Of course I’ll be tired and cranky for the next few days, but it was well worth the extra hours on a plane to make this past weekend such a good time. Still, I’m reminded we all must face life’s ups and downs, and even in our best of moments, there are others that actually hurt. I can put those behind me now, but I still know the ups are temporary. Downs are on their way.
Now, you might think that that last sentence took a turn, but it didn’t really. This is all just a reminder to me that the one who brings us life’s joys is also the one who forms and cares for us through the darkest times. I spent hours cramped uncomfortably in a metal tube with no exit but death or the gate at the end of a successful flight (which has happened every time I’ve done it) for a few moments of joy to refresh me, and yet I can rest also knowing of an eternal joy that will eventually overcome every pain and tear I have yet to face.

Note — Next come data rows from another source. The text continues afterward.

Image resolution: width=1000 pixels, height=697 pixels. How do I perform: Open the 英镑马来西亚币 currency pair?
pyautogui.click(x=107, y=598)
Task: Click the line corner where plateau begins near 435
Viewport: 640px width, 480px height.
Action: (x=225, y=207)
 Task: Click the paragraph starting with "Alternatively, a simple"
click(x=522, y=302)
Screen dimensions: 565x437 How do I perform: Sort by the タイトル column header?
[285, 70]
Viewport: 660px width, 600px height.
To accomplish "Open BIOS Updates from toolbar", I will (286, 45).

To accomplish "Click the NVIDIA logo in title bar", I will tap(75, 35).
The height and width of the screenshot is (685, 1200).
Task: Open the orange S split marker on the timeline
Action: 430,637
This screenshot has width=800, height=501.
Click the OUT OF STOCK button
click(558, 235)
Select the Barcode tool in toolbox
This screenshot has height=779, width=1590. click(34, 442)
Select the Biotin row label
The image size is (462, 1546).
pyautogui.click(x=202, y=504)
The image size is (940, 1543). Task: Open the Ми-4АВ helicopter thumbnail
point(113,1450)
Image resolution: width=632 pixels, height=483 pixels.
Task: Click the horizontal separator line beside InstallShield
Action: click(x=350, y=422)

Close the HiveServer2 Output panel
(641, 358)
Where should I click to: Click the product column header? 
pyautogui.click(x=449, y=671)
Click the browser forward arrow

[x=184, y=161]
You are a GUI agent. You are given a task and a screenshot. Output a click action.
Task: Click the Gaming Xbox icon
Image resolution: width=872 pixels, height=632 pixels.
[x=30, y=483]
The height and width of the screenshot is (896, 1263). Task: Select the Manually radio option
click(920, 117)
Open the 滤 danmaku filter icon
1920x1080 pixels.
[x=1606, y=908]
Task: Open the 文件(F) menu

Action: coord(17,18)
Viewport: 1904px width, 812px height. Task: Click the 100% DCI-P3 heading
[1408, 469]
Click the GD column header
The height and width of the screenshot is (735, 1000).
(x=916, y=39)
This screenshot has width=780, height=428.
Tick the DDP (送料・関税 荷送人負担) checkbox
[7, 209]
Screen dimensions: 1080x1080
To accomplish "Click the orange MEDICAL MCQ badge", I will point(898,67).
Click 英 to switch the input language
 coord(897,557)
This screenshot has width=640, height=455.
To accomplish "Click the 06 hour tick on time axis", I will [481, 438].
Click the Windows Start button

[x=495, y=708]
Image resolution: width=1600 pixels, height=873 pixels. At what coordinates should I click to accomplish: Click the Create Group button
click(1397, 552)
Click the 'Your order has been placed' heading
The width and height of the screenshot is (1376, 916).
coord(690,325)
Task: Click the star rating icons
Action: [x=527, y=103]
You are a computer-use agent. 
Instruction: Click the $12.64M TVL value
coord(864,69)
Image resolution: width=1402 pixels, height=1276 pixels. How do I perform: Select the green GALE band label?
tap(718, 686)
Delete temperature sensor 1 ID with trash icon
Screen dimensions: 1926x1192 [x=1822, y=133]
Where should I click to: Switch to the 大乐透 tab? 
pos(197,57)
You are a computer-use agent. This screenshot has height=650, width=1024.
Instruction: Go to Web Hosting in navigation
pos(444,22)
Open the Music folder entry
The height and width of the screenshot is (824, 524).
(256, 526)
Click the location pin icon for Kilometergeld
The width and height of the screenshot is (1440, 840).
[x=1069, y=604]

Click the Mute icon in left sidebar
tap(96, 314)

Sure, it sucks when the pain comes in life (and we all know it comes for every, single, one of us). Anyone reading this right now has felt it, and will most probably feel it again. The difference is this. I hold to the joy of knowing there is an end that is much more than just fading into nothingness at best (and eternal torment at worst): an eternity of life in a heaven where those pains won’t even be memories.
Who wouldn’t want that but those who would rather cling to the pain.